A wide variety of data is available thanks to digital drive technology, which allows operators to keep the status of a drive or machine under constant observation. Combined with suitable analytical tools, this could be even used for predictive maintenance.
Traditional maintenance methods, in which systems are inspected at regular, set intervals, are not based on the actual condition of the systems in question. This means that systems may be checked either too early or too late.
While premature maintenance is acceptable and has little effect on cost, belated maintenance could mean machine damage or failure. In other words, with consequences that are just as serious and costly. Condition-based maintenance of drives is necessary to avoid this outcome, for instance.
Digital drive technology provides a key foundation for this process, so permanently recording machine and drive data. As a result, the actual condition of a component or system to be continuously monitored and conclusions to be drawn about their functionality.
Condition monitoring makes it possible to intervene in good time as soon as an unusual change in the machine’s condition is detected.
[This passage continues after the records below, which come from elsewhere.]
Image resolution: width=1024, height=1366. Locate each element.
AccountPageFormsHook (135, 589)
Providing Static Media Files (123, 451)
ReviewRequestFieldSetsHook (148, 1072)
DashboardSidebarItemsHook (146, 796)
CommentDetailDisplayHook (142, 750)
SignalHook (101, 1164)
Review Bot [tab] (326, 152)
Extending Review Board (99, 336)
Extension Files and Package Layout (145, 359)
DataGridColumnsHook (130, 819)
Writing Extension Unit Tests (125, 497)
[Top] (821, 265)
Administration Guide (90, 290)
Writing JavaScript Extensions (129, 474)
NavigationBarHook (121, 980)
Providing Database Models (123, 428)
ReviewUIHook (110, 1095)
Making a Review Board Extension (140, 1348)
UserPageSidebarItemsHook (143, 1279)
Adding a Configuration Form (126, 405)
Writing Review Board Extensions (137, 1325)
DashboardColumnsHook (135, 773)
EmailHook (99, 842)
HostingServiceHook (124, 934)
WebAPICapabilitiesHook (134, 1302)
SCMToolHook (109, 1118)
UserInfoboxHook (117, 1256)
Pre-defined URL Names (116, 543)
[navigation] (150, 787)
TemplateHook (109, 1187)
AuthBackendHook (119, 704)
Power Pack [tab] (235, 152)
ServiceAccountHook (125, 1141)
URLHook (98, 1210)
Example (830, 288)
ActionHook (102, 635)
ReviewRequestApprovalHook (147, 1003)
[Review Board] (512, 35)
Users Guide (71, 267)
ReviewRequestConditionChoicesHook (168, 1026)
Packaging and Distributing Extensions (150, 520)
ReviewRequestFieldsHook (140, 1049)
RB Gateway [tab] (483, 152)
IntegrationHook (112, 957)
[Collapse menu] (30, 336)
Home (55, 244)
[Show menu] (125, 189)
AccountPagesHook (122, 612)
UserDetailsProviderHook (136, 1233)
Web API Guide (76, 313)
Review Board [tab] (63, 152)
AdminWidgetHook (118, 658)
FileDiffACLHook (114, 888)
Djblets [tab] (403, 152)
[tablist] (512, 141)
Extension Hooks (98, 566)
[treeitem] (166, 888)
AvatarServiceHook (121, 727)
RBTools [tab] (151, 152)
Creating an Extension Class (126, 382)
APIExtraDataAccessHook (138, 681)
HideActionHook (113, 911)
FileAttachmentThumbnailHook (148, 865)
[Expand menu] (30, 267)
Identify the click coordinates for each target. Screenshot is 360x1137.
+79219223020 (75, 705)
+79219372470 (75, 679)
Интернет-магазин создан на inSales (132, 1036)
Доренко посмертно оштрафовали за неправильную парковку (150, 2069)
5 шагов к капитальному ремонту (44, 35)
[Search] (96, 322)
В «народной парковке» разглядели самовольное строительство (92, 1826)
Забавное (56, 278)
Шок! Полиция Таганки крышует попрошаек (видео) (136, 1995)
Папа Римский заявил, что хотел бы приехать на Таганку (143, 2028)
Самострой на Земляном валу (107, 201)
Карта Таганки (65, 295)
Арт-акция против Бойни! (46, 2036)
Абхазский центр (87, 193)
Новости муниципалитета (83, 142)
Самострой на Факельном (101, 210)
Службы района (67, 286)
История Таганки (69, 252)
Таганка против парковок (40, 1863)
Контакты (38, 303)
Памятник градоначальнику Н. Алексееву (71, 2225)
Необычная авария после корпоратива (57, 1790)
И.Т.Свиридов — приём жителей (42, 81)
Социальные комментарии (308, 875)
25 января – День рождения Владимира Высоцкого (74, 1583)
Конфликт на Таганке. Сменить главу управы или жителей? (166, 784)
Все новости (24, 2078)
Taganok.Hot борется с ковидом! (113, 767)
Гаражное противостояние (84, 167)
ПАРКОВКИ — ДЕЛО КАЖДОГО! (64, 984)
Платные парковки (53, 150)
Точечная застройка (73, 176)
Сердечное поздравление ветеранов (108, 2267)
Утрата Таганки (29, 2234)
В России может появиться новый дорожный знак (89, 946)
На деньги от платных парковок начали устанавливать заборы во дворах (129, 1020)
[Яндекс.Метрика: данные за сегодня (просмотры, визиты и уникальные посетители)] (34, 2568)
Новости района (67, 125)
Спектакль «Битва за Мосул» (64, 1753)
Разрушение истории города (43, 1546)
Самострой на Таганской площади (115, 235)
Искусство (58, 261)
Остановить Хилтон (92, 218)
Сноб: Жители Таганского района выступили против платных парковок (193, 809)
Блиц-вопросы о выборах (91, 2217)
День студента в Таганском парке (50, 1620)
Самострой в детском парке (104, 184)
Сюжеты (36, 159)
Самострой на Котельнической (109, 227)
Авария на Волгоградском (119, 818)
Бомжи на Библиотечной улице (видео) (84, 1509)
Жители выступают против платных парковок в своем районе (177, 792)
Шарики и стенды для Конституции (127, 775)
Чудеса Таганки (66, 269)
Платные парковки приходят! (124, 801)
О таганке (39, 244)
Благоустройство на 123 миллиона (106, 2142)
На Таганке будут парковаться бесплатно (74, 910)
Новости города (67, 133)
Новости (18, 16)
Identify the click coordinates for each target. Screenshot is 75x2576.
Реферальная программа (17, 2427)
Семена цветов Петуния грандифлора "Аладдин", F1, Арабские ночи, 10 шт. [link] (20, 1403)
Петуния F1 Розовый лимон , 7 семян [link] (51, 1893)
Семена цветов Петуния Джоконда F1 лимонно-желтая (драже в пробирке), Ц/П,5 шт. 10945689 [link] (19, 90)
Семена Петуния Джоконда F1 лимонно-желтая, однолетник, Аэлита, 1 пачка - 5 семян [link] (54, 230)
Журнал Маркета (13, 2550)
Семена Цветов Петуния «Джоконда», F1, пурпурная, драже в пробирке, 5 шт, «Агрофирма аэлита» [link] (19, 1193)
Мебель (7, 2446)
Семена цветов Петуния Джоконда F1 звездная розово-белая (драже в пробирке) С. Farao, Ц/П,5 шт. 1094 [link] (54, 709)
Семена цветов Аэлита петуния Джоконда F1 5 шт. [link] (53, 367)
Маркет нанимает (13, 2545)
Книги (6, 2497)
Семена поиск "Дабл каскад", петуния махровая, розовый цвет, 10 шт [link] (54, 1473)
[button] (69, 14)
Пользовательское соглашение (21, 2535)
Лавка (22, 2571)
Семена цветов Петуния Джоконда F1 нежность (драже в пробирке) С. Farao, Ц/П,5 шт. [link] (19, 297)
Indeed, before the drive has the chance to fail.
When Drives Become Current Sensors
A vast array of different data sources are possible in this area. Electric motors and their actuators provide valuable information. Frequency converters, for example, collect a large amount of data that enables operators to reach conclusions about motors’ working condition.
Also a direct indication can be given, if it is necessary to check the bearings of motor and driven components. This is when a little more energy is needed to reach the same speed even though the process has not changed.
Further data can be recorded via additional sensors to gain a deeper understanding of the drive’s condition, as well as to predict possible wear, tear and failures.
Temperature sensors act as important indicators with electric motors, for instance. Because overheating is a sign of a defect that may result in future system failure. In addition, acoustic and vibration sensor data can be a useful source of information about the status of roller bearings. Or they drives as a whole, with vibration sensor technology offering particularly beneficial results in this regard.
Detailed manufacturer databases are available especially for the bearings used in industrial drives. These databases contain all components of each bearing type with their characteristic vibration frequencies. Therefore, with such manufacturer databases, the individual frequencies can be clearly identified and allocated.
Outliers from the typical frequency spectrum indicate early-stage damage.
Condition Monitoring with MEMS
Market research by Technavio has found that the use of vibration sensors in predictive maintenance processes is one of the factors driving solid growth in this segment. The global vibration-meter market is predicted to grow by 5 % a year on average between 2019 and 2023.
According to Technavio, micro-electromechanical sensors (MEMS) are seeing increased use in this area. Because they offering a cheaper, smaller and more energy-efficient alternative to conventional sensors.
MEMS is also part of a new system that uses the ultrasonic output from a machine or drive. The small MEMS microphones measure noise from 10 to 50-plus kilohertz. Changes within this range can point users to damage in fans’ bearings or dirty air inlets.
These systems’ sensitivity needs to be higher than that of conventional vibration or acoustic sensors, allowing damage to be detected at an even earlier stage.
Drives can also be retrofitted with modern condition-monitoring systems. Various drive manufacturers have developed compact sensor tags that are simple to attach to the drive’s housing. They also provide information about the operating parameters, such as vibrations, temperature and overloading. Additionally, they can then send the data to a smartphone or to the cloud via wireless communications interfaces for further analysis.
While condition monitoring only supports recognition of the current situation, predictive maintenance can be used for long-term planning of when maintenance will be necessary or how long a component will continue to work reliably.
This means higher system availability, reduced costs, a longer drive service life and – most importantly – no unplanned downtime. To this end, patterns are detected from the condition-monitoring data to create insightful predictions.
Artificial intelligence (AI) is playing an increasingly important supporting role in this process, as the amount of data generated by the drives and sensors is too large to be quickly evaluated and interpreted by human talent alone.
The plant operator can only benefit from the data that has been collected once it is processed by suitable methods of mathematical AI analysis.
Today, these methods take the form of analytical tools requiring high computing capacity, mostly stored in the cloud. As a result, the communication capability of digital drives is essential. The data can only be transferred from the motor to the plant controller to the cloud through the appropriate interfaces.
With the growing intelligence of the drives themselves and the effectiveness of their controllers, however, these analyses can increasingly be shifted to the drives.
This way, at the very least, simple factors can be evaluated locally in a direct process and displayed on a device such as the plant operator’s smartphone.